Imagine being able to cut U.S. energy consumption by 60 per cent, create 2 million jobs and help save consumers about $2,600 per household – all in less than two generations’ time. When it comes to conserving energy, decisions we make today really do matter in the long run.

Clearly, many Americans get it, having already invested in a range of energy-efficient and energy-saving products like home insulation, compact fluorescent light bulbs, lightweight hybrid-electric vehicles, and new ENERGY STAR appliances – many made possible by chemistry.

Over the course of several years, these small investments add up to make a big difference – on our wallets, on the environment and on the economy. But is there more that can be done?

According to a new research paper by the American Council for an Energy-Efficient Economy (ACEEE), there is more – much more. Large-scale improvements in energy efficiency, the report says, must still be made if we want to achieve that 60 per cent reduction in energy use by the year 2050.

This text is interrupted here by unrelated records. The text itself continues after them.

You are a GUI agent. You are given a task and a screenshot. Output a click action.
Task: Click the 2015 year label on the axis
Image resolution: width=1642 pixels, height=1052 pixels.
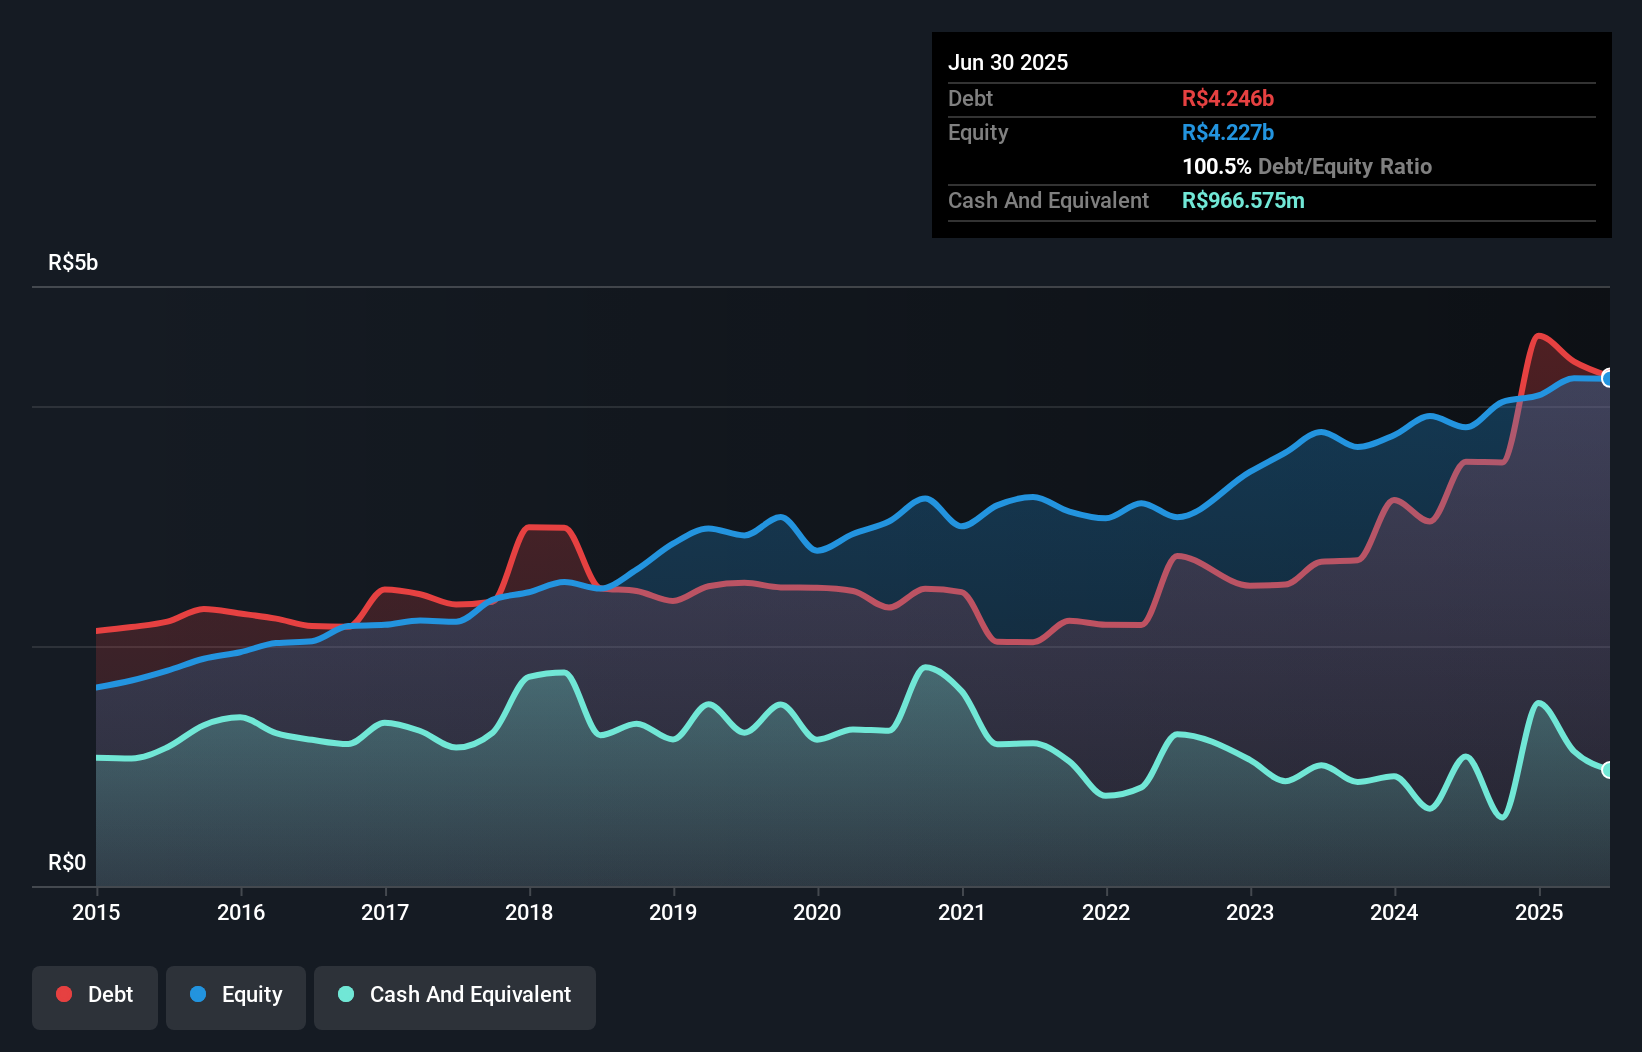coord(95,912)
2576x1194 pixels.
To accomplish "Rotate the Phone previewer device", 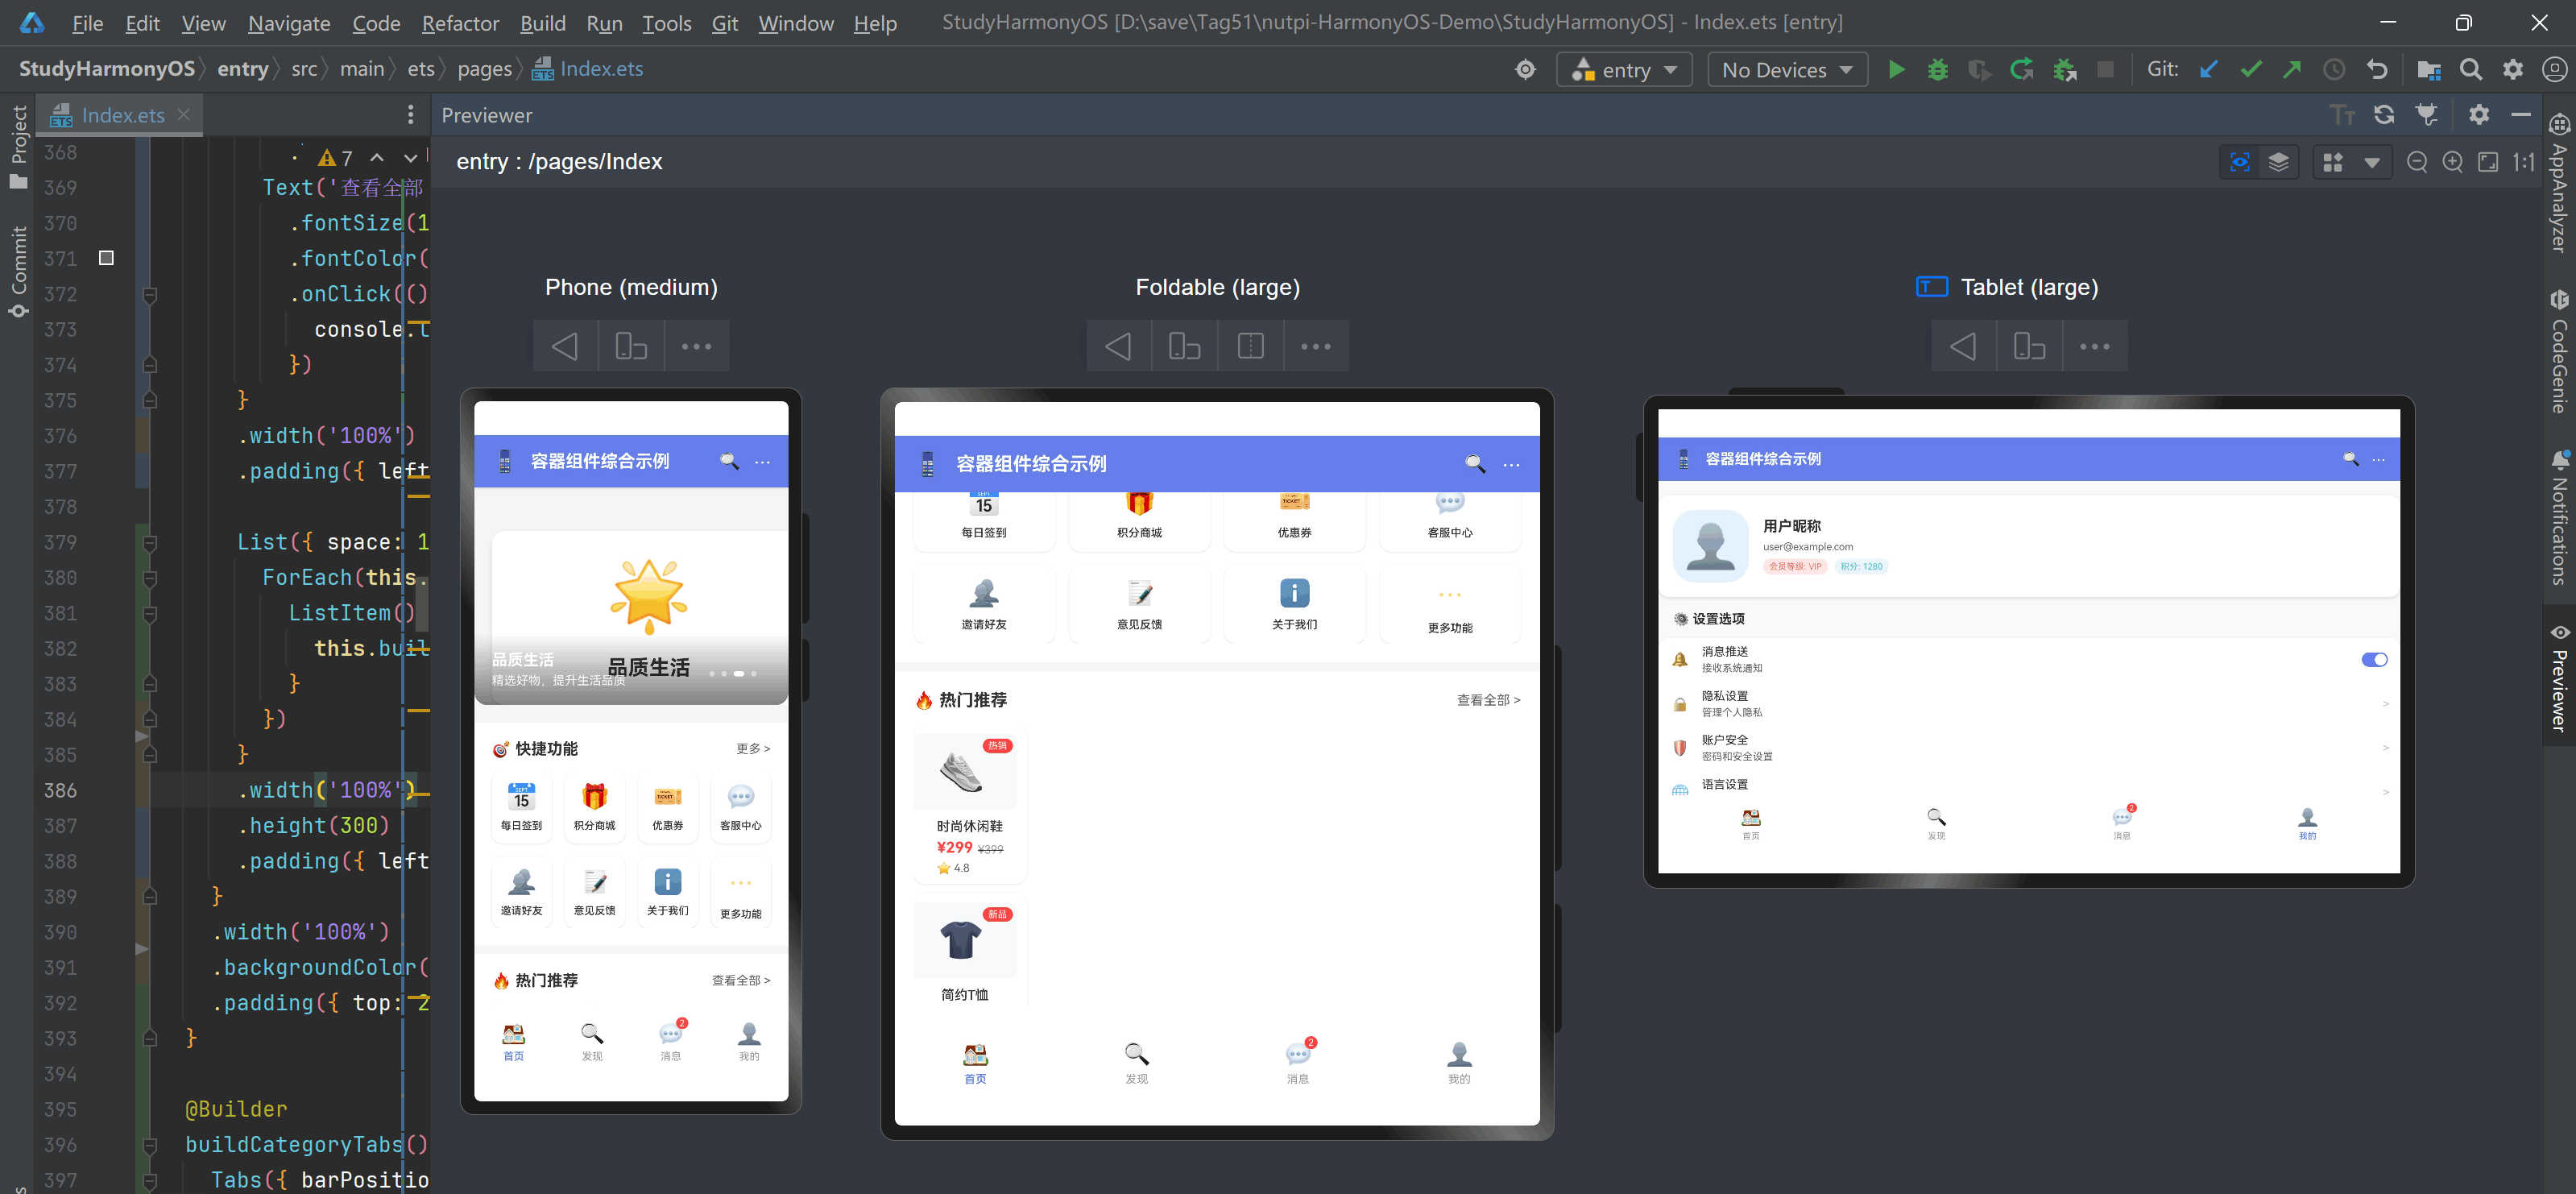I will tap(630, 346).
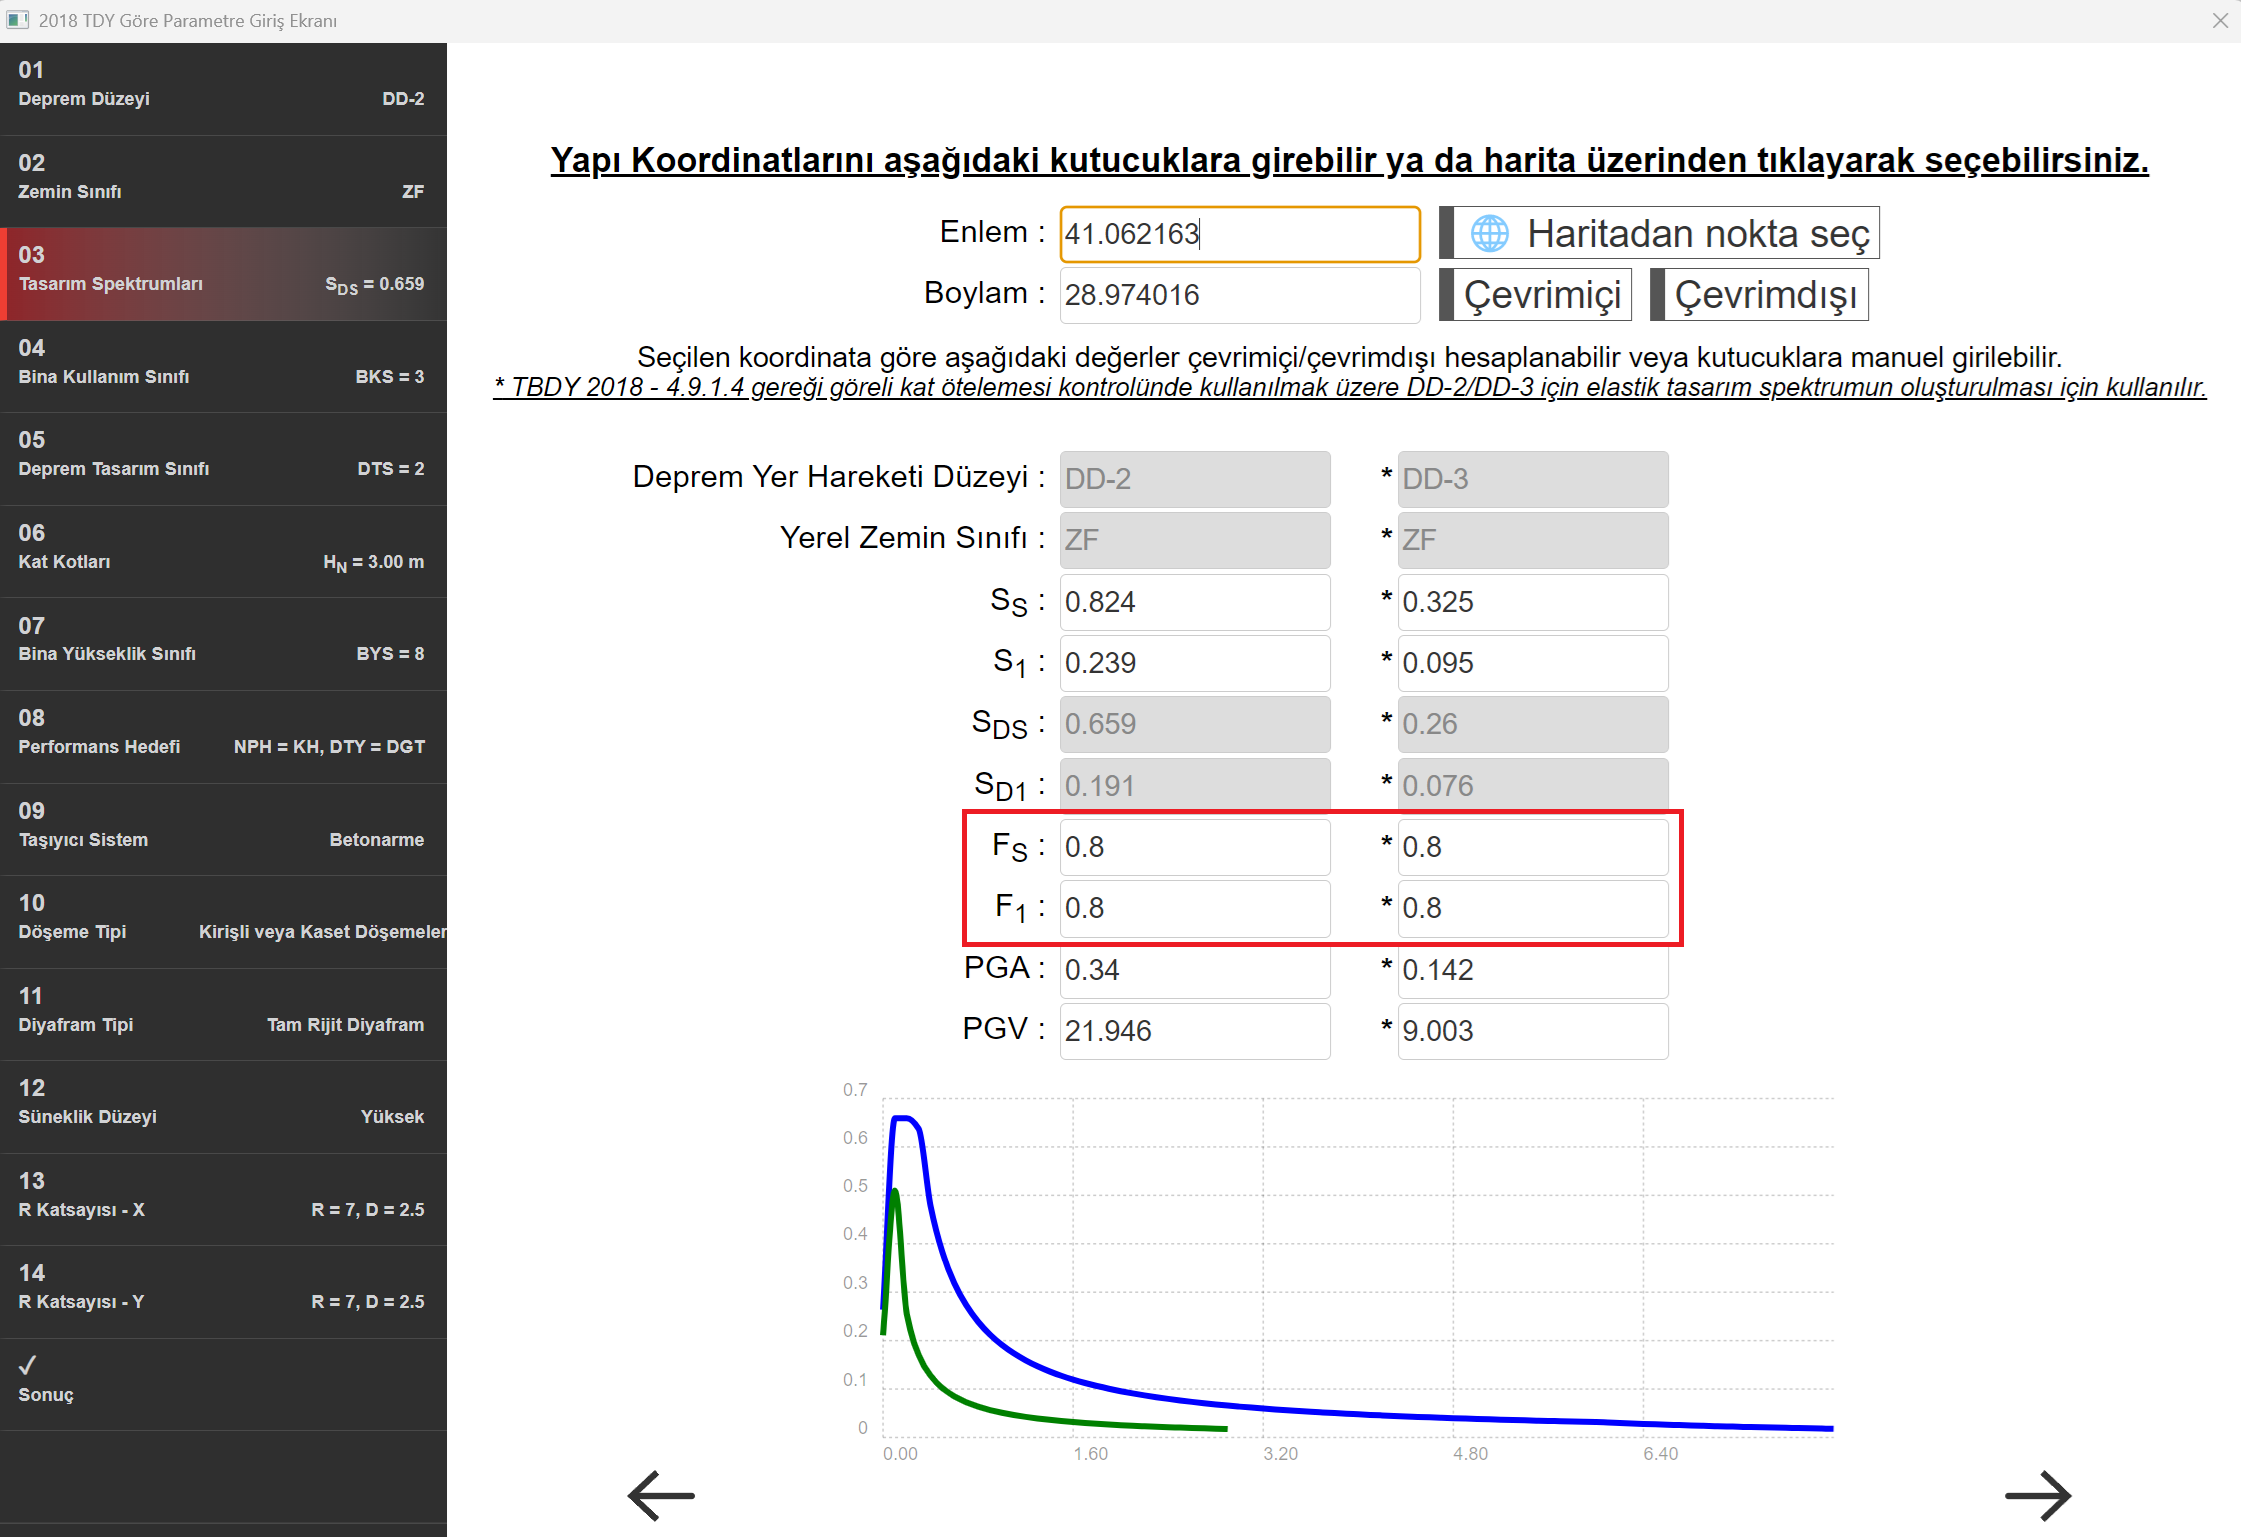Screen dimensions: 2241x1537
Task: Click the DD-3 F1 value field
Action: click(1532, 908)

In other words, while a little goes a long way, we need to think even bigger, says ACEEE Executive Director Steven Nadel.

Large-scale energy efficiency advances will require major investments. But the good news is that the investments will generate a significant return in the form of large energy bill savings.

As you might expect, 40 percent of energy in the United States is used in buildings and 31 percent is used in industry. To boost our nation’s energy savings, the chemistry industry favors a comprehensive energy policy that promotes energy efficiency in the industrial, commercial and residential sectors. This includes the adoption of the latest energy efficiency building codes and a more efficient generation of industrial energy using steam and electricity – or combined heat and power (CHP) – which can produce energy twice as efficiently as older coal burning electric utilities.

Also known as cogeneration, CHP involves the simultaneous generation of electricity and heat from a facility located very close to the manufacturing facility. Because most CHP facilities use natural gas and create two forms of energy with the same amount of fuel, they are often twice as efficient as older coal-burning electric utilities. The chemistry industry is a leader in CHP, accounting for nearly a third of all CHP used in manufacturing.

Expansion of CHP alone could provide 20 percent of U.S. energy generating capacity by 2030. And the cumulative net energy savings from making large-scale improvements to building, transportation, industrial, and electric power systems is between $12-16 trillion, ACEEE estimates. To compare, our national debt is currently just north of $15 trillion.

Clearly, a little can still go a long way when it comes to conserving energy. But with even bigger investments in energy efficiency, we can see even bigger gains.